#### Task input ####

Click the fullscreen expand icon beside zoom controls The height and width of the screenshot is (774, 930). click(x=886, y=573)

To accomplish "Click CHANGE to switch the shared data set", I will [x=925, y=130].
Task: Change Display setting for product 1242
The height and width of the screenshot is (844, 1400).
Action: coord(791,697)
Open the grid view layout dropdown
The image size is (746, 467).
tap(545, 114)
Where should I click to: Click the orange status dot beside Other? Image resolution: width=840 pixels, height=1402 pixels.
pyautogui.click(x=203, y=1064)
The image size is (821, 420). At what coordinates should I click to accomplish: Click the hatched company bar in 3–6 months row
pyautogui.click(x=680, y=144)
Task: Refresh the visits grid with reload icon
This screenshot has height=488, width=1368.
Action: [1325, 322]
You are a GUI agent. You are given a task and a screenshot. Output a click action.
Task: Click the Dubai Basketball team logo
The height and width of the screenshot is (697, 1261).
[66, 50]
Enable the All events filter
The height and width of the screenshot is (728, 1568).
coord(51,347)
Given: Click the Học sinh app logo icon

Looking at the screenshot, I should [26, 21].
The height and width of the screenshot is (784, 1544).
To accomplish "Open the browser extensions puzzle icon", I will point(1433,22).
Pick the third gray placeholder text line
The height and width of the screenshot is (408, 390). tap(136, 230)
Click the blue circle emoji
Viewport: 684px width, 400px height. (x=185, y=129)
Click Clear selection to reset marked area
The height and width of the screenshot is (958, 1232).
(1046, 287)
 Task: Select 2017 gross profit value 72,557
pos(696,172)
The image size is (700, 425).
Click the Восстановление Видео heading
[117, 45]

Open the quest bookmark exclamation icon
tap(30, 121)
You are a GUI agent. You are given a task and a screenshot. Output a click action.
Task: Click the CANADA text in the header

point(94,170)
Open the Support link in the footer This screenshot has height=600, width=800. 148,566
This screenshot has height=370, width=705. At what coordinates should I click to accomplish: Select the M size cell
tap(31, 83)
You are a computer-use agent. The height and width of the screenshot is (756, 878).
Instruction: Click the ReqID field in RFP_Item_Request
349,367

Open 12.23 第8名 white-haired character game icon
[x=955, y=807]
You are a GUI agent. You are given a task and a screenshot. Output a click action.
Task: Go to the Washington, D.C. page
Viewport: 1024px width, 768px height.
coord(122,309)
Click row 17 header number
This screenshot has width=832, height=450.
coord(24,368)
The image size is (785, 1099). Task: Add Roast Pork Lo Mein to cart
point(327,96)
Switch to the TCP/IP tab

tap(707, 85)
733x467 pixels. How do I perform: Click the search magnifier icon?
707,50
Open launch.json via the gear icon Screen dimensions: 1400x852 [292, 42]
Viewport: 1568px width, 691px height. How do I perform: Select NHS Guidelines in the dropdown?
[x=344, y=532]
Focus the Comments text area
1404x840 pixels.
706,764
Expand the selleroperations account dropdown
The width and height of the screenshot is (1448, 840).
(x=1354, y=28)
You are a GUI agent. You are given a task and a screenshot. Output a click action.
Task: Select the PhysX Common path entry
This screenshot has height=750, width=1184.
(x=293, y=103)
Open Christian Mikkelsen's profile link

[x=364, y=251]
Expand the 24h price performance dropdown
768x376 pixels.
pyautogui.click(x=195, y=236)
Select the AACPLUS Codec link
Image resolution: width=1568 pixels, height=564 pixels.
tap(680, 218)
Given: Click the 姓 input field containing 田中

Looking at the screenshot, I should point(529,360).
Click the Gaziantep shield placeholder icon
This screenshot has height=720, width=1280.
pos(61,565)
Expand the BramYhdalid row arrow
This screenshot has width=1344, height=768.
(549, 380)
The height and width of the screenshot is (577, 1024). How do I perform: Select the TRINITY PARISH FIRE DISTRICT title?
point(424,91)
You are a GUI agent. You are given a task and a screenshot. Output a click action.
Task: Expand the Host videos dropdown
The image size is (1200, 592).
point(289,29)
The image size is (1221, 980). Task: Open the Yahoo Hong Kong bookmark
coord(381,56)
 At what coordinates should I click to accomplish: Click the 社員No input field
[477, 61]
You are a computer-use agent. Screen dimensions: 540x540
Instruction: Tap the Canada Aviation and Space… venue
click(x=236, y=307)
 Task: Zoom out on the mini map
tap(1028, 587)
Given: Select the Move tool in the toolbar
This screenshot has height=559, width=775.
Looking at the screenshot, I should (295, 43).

####

Transcribe the data in full, keeping every character.

Click the fullscreen expand icon beside zoom controls The height and width of the screenshot is (774, 930). click(x=886, y=573)

To accomplish "Click CHANGE to switch the shared data set", I will [x=925, y=130].
Task: Change Display setting for product 1242
The height and width of the screenshot is (844, 1400).
Action: coord(791,697)
Open the grid view layout dropdown
The image size is (746, 467).
tap(545, 114)
Where should I click to: Click the orange status dot beside Other? Image resolution: width=840 pixels, height=1402 pixels.
pyautogui.click(x=203, y=1064)
The image size is (821, 420). At what coordinates should I click to accomplish: Click the hatched company bar in 3–6 months row
pyautogui.click(x=680, y=144)
Task: Refresh the visits grid with reload icon
This screenshot has height=488, width=1368.
Action: [1325, 322]
You are a GUI agent. You are given a task and a screenshot. Output a click action.
Task: Click the Dubai Basketball team logo
The height and width of the screenshot is (697, 1261).
[66, 50]
Enable the All events filter
The height and width of the screenshot is (728, 1568).
coord(51,347)
Given: Click the Học sinh app logo icon

Looking at the screenshot, I should [26, 21].
The height and width of the screenshot is (784, 1544).
To accomplish "Open the browser extensions puzzle icon", I will point(1433,22).
Pick the third gray placeholder text line
The height and width of the screenshot is (408, 390). tap(136, 230)
Click the blue circle emoji
Viewport: 684px width, 400px height. (x=185, y=129)
Click Clear selection to reset marked area
The height and width of the screenshot is (958, 1232).
(1046, 287)
 Task: Select 2017 gross profit value 72,557
pos(696,172)
The image size is (700, 425).
Click the Восстановление Видео heading
[117, 45]

Open the quest bookmark exclamation icon
tap(30, 121)
You are a GUI agent. You are given a task and a screenshot. Output a click action.
Task: Click the CANADA text in the header

point(94,170)
Open the Support link in the footer This screenshot has height=600, width=800. 148,566
This screenshot has height=370, width=705. At what coordinates should I click to accomplish: Select the M size cell
tap(31, 83)
You are a computer-use agent. The height and width of the screenshot is (756, 878).
Instruction: Click the ReqID field in RFP_Item_Request
349,367

Open 12.23 第8名 white-haired character game icon
[x=955, y=807]
You are a GUI agent. You are given a task and a screenshot. Output a click action.
Task: Go to the Washington, D.C. page
Viewport: 1024px width, 768px height.
coord(122,309)
Click row 17 header number
This screenshot has width=832, height=450.
coord(24,368)
The image size is (785, 1099). Task: Add Roast Pork Lo Mein to cart
point(327,96)
Switch to the TCP/IP tab

tap(707, 85)
733x467 pixels. How do I perform: Click the search magnifier icon?
707,50
Open launch.json via the gear icon Screen dimensions: 1400x852 [292, 42]
Viewport: 1568px width, 691px height. How do I perform: Select NHS Guidelines in the dropdown?
[x=344, y=532]
Focus the Comments text area
1404x840 pixels.
706,764
Expand the selleroperations account dropdown
The width and height of the screenshot is (1448, 840).
(x=1354, y=28)
You are a GUI agent. You are given a task and a screenshot. Output a click action.
Task: Select the PhysX Common path entry
This screenshot has height=750, width=1184.
(x=293, y=103)
Open Christian Mikkelsen's profile link

[x=364, y=251]
Expand the 24h price performance dropdown
768x376 pixels.
pyautogui.click(x=195, y=236)
Select the AACPLUS Codec link
Image resolution: width=1568 pixels, height=564 pixels.
tap(680, 218)
Given: Click the 姓 input field containing 田中

Looking at the screenshot, I should point(529,360).
Click the Gaziantep shield placeholder icon
This screenshot has height=720, width=1280.
pos(61,565)
Expand the BramYhdalid row arrow
This screenshot has width=1344, height=768.
(549, 380)
The height and width of the screenshot is (577, 1024). How do I perform: Select the TRINITY PARISH FIRE DISTRICT title?
point(424,91)
You are a GUI agent. You are given a task and a screenshot. Output a click action.
Task: Expand the Host videos dropdown
The image size is (1200, 592).
point(289,29)
The image size is (1221, 980). Task: Open the Yahoo Hong Kong bookmark
coord(381,56)
 At what coordinates should I click to accomplish: Click the 社員No input field
[477, 61]
You are a computer-use agent. Screen dimensions: 540x540
Instruction: Tap the Canada Aviation and Space… venue
click(x=236, y=307)
 Task: Zoom out on the mini map
tap(1028, 587)
Given: Select the Move tool in the toolbar
This screenshot has height=559, width=775.
Looking at the screenshot, I should (295, 43).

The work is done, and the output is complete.